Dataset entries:
==============================

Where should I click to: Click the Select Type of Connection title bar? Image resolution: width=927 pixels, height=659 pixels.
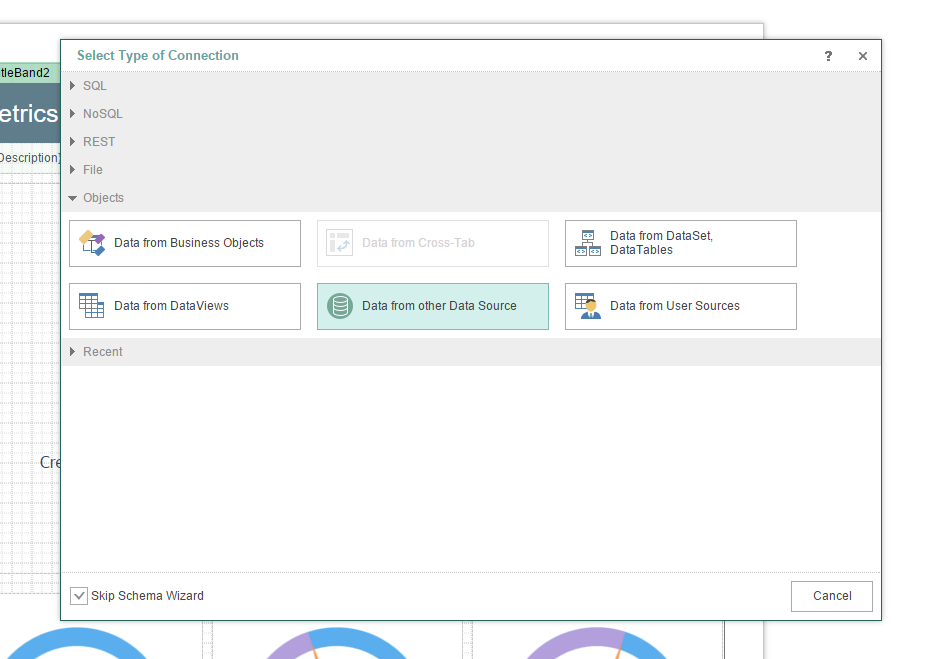pos(400,56)
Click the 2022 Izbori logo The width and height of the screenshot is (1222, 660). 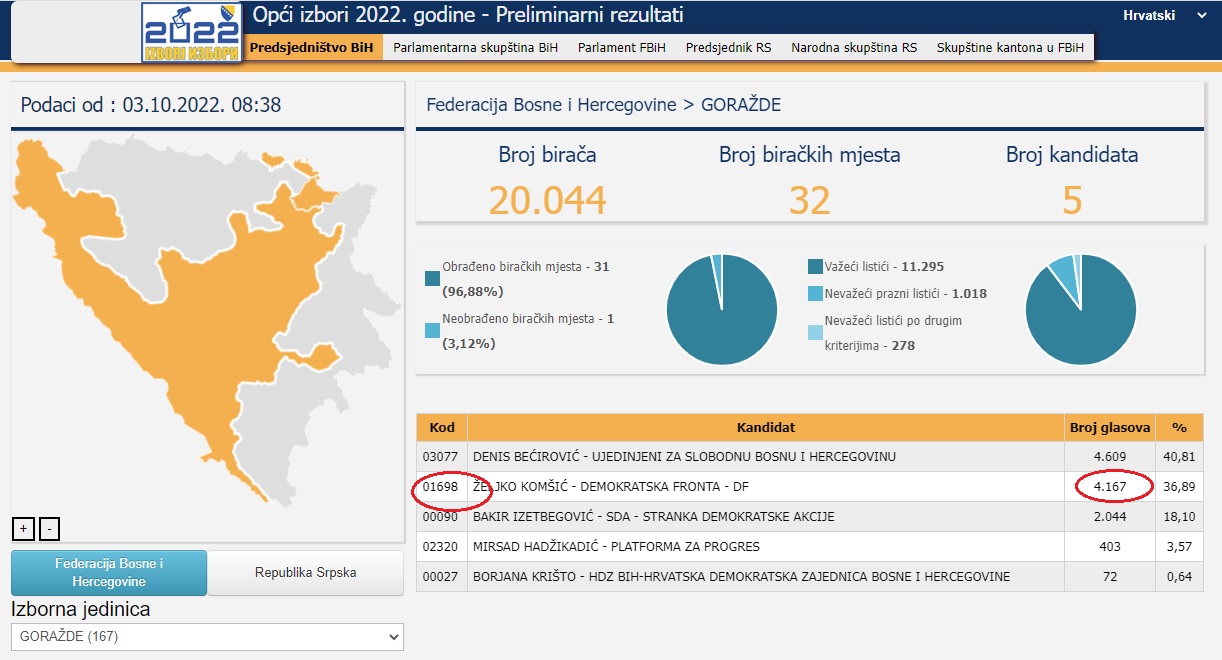pos(192,33)
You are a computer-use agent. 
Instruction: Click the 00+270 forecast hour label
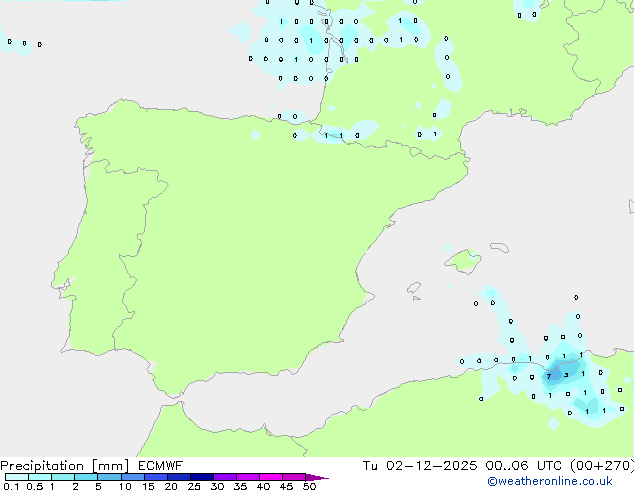tap(602, 466)
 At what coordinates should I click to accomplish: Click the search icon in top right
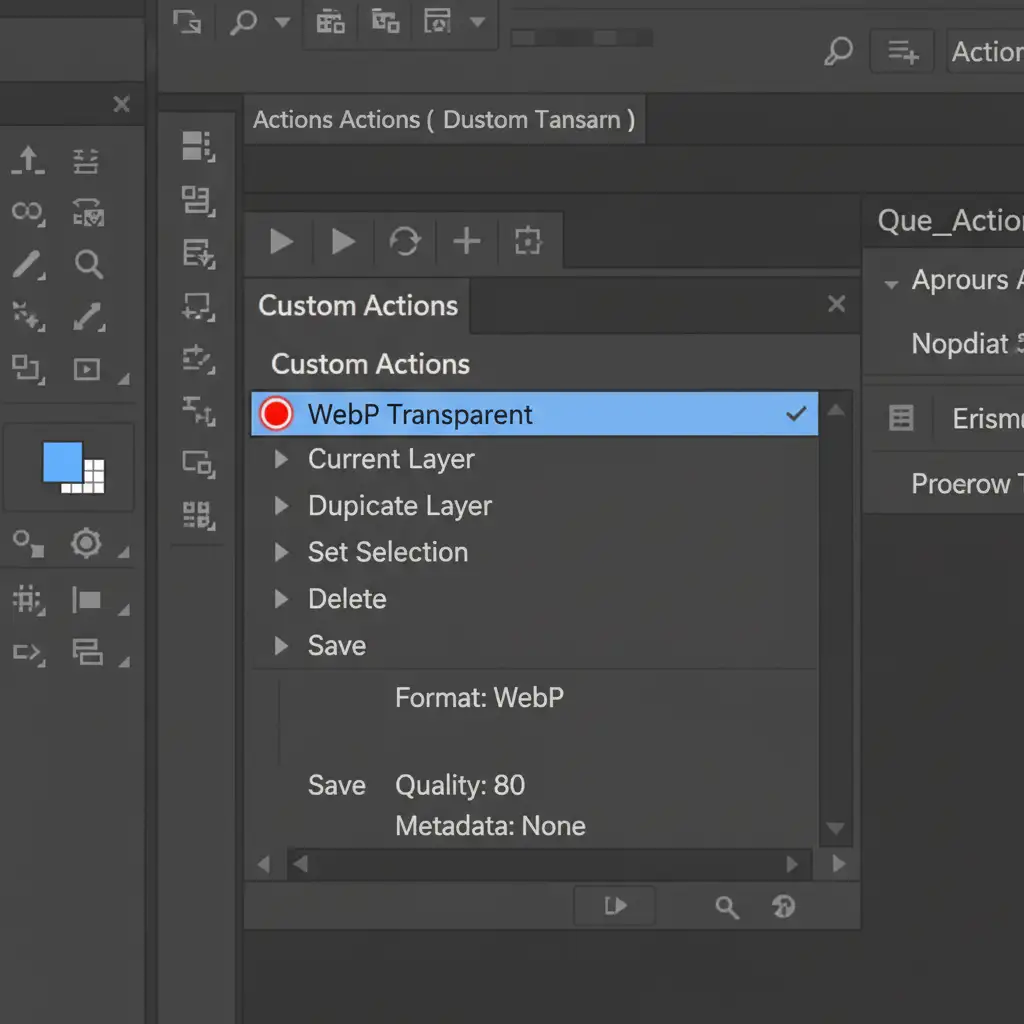pyautogui.click(x=838, y=51)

==============================

DIRECTIONS >>
Excluding the pictures, restate word for word the lines from the one that holds "At what coordinates" through the last line of the entries, both ends included.

TASK RESULT >>
 At what coordinates should I click to accomplish: Click the search icon in top right
pyautogui.click(x=838, y=51)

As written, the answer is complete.